TEXT EXCERPT ->
((
Archaeological evidence for making cheese in Egypt goes back about 5,000 years. In 2018, archeologists from Cairo University and the University of Catania reported the discovery of the oldest known cheese from Egypt. Discovered in the Saqqara necropolis, it is around 3,200 years old. Earlier, remains identified as cheese were found in the funeral meal in an Egyptian tomb dating around 2900 BC. Visual evidence of Egyptian cheesemaking was found in Egyptian tomb murals made in approximately 2000 BC.

=== Ancient Europe ===
Cheese-making was known in Europe at the earliest level of Hellenic myth. (Note: The archaic myth of the culture-hero Aristaeus, who introduced bee-keeping and cheese-making before wine was known in Greece.) According to Pliny the Elder, cheese became a sophisticated enterprise at the start of the ancient Rome era. During the ancient Rome era, valued foreign cheeses were transported to Rome to satisfy the tastes of the social elite.
))
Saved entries
((
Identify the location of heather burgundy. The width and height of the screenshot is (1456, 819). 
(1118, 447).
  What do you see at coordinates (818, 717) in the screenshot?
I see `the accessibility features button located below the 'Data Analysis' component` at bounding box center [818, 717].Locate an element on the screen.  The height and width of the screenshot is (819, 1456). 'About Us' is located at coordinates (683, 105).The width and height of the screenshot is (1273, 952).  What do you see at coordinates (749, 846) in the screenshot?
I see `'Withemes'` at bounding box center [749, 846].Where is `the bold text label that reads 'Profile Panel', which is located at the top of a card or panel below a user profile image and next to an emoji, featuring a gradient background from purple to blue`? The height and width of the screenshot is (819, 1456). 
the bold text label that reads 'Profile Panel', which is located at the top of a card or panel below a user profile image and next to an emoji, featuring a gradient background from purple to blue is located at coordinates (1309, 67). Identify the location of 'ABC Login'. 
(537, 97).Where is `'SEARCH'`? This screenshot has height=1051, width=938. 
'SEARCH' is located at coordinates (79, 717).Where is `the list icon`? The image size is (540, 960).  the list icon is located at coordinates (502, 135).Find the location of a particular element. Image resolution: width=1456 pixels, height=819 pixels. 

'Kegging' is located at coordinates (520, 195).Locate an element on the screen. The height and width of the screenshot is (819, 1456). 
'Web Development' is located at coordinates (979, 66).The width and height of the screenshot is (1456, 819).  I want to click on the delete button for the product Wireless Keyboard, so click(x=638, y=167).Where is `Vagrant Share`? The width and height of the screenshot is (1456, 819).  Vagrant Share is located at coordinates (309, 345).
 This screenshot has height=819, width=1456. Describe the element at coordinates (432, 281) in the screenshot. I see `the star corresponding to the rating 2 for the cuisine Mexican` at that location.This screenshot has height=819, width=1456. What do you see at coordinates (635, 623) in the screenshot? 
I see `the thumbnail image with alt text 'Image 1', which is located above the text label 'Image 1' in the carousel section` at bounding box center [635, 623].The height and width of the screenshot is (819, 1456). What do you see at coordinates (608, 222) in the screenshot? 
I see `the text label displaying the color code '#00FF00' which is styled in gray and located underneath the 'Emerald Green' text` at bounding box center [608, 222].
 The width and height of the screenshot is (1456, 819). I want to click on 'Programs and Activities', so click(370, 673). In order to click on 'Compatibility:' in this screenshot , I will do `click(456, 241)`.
))
BRIEF 1 ->
Reproduce the passage of the cheese history text from "Archaeological evidence for" to "approximately 2000 BC.", word for word.
BRIEF 2 ->
According to the cheese history text, where was the oldest known cheese from Egypt discovered?

PROBLEM SOLUTION 1 ->
Archaeological evidence for making cheese in Egypt goes back about 5,000 years. In 2018, archeologists from Cairo University and the University of Catania reported the discovery of the oldest known cheese from Egypt. Discovered in the Saqqara necropolis, it is around 3,200 years old. Earlier, remains identified as cheese were found in the funeral meal in an Egyptian tomb dating around 2900 BC. Visual evidence of Egyptian cheesemaking was found in Egyptian tomb murals made in approximately 2000 BC.

PROBLEM SOLUTION 2 ->
In the Saqqara necropolis.